Hal itu mengemuka dalam ujian terbuka promosi doktor Sahlan S.H., S.E., M.S., di Fakultas Geografi UGM, Sabtu (11/6). Bertindak selaku promotor Prof. Dr. Ir. Chafid Fandeli, M.S. dan ko-promotor Prof. Dr. HA. Sudibyakto, M.S.
Dalam disertasi yang mengangkat kearifan lokal Suku Wana (Tau Taa Wana Bulang) di Sulawesi Tengah, Sahlan mengatakan masyarakat lokal Wana memiliki kearifan lokal yang mengedepankan prinsip keseimbangan dan keberlanjutan hutan. Hal itu yang mendorong warga untuk terlibat secara sukarela dan kolektif dalam melestarikan hutan kemasyarakatan. Diketahui bahwa faktor pengetahuan hutan paling berpengaruh dalam menjaga kearifan lokal. “Faktor lain yang paling berpengaruh dalam partisipasi kultural masyarakat Wana adalah motivasi. Hal ini menunjukkan motivasi yang muncul dalam diri seseorang akan mampu mendorong untuk melakukan partisipasi,” kata dosen Fakultas Hukum Universitas Tadulako Palu.
Dari hasil penelitian Sahlan, praktik kultural masyarakat Wana terwujud dalam sejumlah acara ritual yang masih menganggap hutan memiliki ‘kekuatab gaib’. Menurutnya, praktik budaya lokal ini berdampak positif terhadap konservasi hutan yang dilakukan masyarakat Wana. “Dampak positif itu ditandai dengan terjadinya kelestarian hutan dengan kecenderungan bahwa semakin tinggi kearifan lokal masyarakat dalam mengelola lingkungan alamnya, semakin tinggi partisipasi masyarakat dalam konservasi hutan,” katanya.
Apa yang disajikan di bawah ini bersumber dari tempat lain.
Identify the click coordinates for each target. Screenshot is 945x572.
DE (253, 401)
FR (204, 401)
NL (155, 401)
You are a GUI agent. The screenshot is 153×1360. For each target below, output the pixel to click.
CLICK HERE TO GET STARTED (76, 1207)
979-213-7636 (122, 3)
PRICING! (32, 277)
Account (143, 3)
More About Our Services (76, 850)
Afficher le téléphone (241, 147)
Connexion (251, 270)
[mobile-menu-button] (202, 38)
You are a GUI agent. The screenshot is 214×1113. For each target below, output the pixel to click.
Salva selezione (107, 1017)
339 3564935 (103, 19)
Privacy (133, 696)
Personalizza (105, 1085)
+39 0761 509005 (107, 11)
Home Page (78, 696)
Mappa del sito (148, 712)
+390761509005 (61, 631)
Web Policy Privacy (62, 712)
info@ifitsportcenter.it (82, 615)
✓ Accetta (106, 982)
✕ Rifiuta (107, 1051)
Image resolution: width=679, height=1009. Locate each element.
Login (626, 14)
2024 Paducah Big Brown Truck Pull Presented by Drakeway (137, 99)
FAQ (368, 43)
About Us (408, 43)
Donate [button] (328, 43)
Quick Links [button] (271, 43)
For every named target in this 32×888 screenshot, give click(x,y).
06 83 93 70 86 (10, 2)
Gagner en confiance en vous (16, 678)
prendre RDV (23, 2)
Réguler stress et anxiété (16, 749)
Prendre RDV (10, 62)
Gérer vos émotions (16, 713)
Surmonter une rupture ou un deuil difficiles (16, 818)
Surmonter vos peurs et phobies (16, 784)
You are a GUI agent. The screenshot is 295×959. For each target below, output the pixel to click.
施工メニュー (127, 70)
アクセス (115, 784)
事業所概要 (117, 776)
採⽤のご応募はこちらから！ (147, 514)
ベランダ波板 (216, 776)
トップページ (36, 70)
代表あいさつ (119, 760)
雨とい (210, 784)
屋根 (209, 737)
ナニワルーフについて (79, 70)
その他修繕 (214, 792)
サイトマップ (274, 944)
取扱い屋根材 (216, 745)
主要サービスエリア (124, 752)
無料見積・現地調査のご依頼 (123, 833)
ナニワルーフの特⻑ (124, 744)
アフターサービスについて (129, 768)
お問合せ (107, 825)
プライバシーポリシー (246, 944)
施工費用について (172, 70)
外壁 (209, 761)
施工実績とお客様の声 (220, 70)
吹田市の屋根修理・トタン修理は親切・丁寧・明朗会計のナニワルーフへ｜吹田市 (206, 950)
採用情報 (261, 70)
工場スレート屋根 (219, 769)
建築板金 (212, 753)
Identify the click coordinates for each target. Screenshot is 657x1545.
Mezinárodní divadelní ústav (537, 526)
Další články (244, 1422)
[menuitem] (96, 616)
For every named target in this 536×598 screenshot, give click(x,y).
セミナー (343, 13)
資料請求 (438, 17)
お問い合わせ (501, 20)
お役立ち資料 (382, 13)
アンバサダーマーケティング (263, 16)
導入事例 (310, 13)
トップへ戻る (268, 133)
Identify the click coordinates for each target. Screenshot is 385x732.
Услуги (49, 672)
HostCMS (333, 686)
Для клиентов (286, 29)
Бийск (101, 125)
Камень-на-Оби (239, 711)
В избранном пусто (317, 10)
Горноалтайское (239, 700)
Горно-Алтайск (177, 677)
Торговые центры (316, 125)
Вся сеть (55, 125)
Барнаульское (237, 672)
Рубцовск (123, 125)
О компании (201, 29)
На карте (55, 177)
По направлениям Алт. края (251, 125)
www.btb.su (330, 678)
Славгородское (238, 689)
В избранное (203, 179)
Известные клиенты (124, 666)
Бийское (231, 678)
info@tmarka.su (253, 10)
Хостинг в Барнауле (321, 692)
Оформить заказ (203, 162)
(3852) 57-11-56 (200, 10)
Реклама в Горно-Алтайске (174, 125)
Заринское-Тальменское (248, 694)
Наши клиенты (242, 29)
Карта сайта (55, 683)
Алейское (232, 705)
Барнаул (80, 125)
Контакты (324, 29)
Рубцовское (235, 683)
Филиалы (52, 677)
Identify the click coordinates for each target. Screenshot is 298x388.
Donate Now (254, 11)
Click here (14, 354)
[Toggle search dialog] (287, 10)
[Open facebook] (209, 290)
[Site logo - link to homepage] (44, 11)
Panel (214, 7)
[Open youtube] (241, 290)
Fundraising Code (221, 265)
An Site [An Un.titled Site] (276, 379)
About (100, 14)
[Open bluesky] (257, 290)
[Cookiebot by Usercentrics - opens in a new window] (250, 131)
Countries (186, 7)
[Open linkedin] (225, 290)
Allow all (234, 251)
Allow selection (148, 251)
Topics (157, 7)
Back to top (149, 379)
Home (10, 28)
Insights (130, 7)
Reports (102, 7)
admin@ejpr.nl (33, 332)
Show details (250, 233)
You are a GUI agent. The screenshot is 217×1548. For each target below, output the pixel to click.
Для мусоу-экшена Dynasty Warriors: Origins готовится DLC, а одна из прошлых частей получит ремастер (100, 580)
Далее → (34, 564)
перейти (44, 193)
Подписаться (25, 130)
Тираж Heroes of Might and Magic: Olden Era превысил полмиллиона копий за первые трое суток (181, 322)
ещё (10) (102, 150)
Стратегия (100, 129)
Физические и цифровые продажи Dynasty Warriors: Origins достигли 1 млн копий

Strategi masyarakat Wana dalam melestarikan dan mempertahankan kearifan lokalnya adalah melanjutkan eksistensi hukum adat dan bekerja sama dengan pemerintah dalam melestarikan hutan, menggunakan kelembagaan adat untuk mengelola kerusakan hutan. Sahlan menyebutkan ada 14 bentuk praktik ritual kearifan lokal yang dijalankan masyarakat Wana dalam melestarikan hutan dan lingkungan sekitarnya. Beberapa di antaranya ialah ritual Manziman Tana (mohon izin), Monguyu sua (ritual penanaman pertama), Mpopondoa Sua (memberikan kekuatan hidup pada pohon), Palampa Tuvu (menolak bahaya), Nunju (mengusir roh jahat), Ranja (mengusir wabah), dan Polobian (pengobatan).
Pria kelahiran Ujung Pandang tahun 1960 ini menuturkan tingkat penggunaan kearifan lokal masyarakat Wana dalam mengonservasi hutan ternyata cukup tinggi. Sebagian masyarakat memegang teguh kearifan lokal sebagai aturan adat yang harus dipatuhi warga adat di masyarakat Wana yang tersebar di tiga kabupaten, yakni Kabupaten Tojo Una-una, Banggai, dan Morowali.